The Octagon, on Budleigh's Fore Street

So Millais came to Budleigh Salterton in the late 1860s, settled in a studio on our fair town’s Fore Street within a few yards of the famous beach, supposedly engaged a brawny and tanned local ferryman as a model and set to work painting an imagined scene from the life of a great English hero. 

The result, in which he also used his own son as a model, was the very successful ‘The Boyhood of Raleigh’. The painting, first exhibited in 1870, is now one of the masterpieces in the collection of Tate Britain.  

'The Boyhood of Raleigh', watched by 'Sir Walter', being carefully unloaded at Fairlynch Museum after its journey from Tate Britain

In 2018 to mark the 400th anniversary of Raleigh’s death, Budleigh’s Fairlynch Museum staged one of its most successful exhibitions. One of the highlights was Millais’ painting, on loan from London to Budleigh for only the third time in its 150-year life.  
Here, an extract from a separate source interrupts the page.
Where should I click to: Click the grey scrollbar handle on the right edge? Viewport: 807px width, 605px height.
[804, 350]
In the steps of a master: John Washington in costume as
Sir John Everett Millais 

Part of the Museum’s celebrations was a re-enactment of Millais’ work close to where the Victorian artist would have worked. Who better to play the part of Millais himself and paint the scene than our John Washington!

Local children were volunteered to act as models. Our ‘brawny sailor’ was nobly played by the Museum’s former treasurer Nick Speare who managed to keep his arm outstretched for hours on end, with a few breaks of course.
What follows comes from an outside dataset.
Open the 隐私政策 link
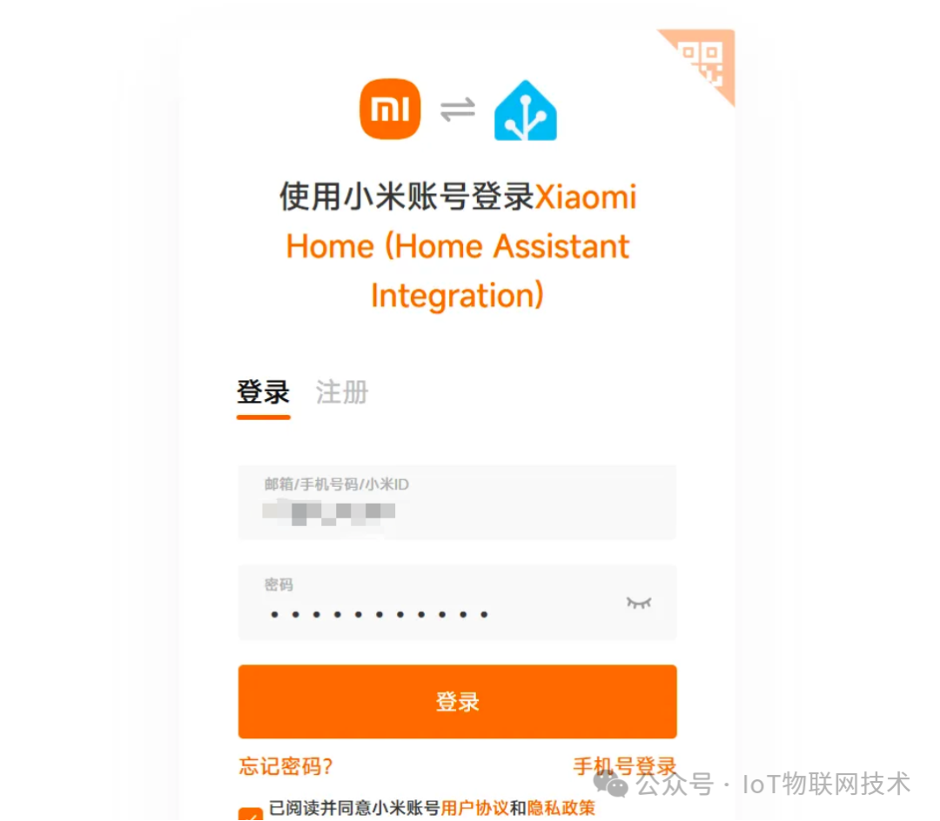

Riding Donut from Budleigh Salterton Riding School is Rob Batson, in costume as Raleigh, meeting his double

To amuse the crowds of spectators, curious to see the latest performance by Budleigh eccentrics, we even had two adult Raleighs on the scene, one on horseback.  

Group photo of the actors in our 'Boyhood' re-enactment 

It was a scorcher of a day and my false beard kept falling off, much to my discomfiture as I played the part of one of England’s heroes. But it was good fun and we have some fabulous photos of the event thanks to the very talented and professional Rob Coombe from Dorset-based Matt Austin Images.

The Extent of the British Empire in 1886, made by J. C. R. Colomb, Supplement to the Graphic magazine 24 July 1886, with British territories coloured red Artist: Walter Crane (1845-1915)

So it won’t be the first time that an artist working from a Budleigh studio has tackled the subject of a celebrated moment in history. Millais’ painting, of course, was full of historical inaccuracies and really just amounted to a pleasing piece of Victorian propaganda about what were seen as the glorious beginnings of the British Empire.